== Task details ==
From the data below, return the exact lines starting at the line containing "Select the C.0" and ending at the line containing "Given: Select 'Skicka' in the popup menu", both included, and nothing else.

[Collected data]
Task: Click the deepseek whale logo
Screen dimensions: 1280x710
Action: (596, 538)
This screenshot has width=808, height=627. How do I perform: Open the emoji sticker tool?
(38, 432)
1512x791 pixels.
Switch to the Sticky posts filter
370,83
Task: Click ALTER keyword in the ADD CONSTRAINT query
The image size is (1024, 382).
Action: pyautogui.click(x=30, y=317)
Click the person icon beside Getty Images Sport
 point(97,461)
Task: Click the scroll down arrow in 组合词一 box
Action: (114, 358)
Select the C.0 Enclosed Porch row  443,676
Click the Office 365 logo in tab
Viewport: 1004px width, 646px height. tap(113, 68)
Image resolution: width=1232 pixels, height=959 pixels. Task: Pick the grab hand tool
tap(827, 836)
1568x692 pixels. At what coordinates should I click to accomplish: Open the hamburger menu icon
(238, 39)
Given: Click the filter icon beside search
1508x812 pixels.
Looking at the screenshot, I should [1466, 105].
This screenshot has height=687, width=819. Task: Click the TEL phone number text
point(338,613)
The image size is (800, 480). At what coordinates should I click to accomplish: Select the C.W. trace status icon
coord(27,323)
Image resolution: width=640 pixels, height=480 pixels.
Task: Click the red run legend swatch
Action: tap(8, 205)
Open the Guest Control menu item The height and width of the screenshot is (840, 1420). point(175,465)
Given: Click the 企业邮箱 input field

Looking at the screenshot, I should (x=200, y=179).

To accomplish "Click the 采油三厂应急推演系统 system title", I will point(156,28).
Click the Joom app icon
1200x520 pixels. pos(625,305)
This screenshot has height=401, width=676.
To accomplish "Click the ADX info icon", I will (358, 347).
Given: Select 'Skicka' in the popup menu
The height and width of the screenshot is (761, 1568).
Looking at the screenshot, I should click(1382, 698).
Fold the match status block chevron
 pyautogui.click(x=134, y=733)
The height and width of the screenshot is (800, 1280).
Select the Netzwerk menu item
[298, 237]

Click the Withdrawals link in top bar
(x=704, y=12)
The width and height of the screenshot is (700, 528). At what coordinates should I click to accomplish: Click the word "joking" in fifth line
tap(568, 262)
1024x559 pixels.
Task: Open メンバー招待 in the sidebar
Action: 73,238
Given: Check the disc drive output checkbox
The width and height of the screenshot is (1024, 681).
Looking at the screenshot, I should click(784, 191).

== Problem solution ==
Select the C.0 Enclosed Porch row  443,676
Click the Office 365 logo in tab
Viewport: 1004px width, 646px height. tap(113, 68)
Image resolution: width=1232 pixels, height=959 pixels. Task: Pick the grab hand tool
tap(827, 836)
1568x692 pixels. At what coordinates should I click to accomplish: Open the hamburger menu icon
(238, 39)
Given: Click the filter icon beside search
1508x812 pixels.
Looking at the screenshot, I should [1466, 105].
This screenshot has height=687, width=819. Task: Click the TEL phone number text
point(338,613)
The image size is (800, 480). At what coordinates should I click to accomplish: Select the C.W. trace status icon
coord(27,323)
Image resolution: width=640 pixels, height=480 pixels.
Task: Click the red run legend swatch
Action: tap(8, 205)
Open the Guest Control menu item The height and width of the screenshot is (840, 1420). point(175,465)
Given: Click the 企业邮箱 input field

Looking at the screenshot, I should (x=200, y=179).

To accomplish "Click the 采油三厂应急推演系统 system title", I will point(156,28).
Click the Joom app icon
1200x520 pixels. pos(625,305)
This screenshot has height=401, width=676.
To accomplish "Click the ADX info icon", I will (358, 347).
Given: Select 'Skicka' in the popup menu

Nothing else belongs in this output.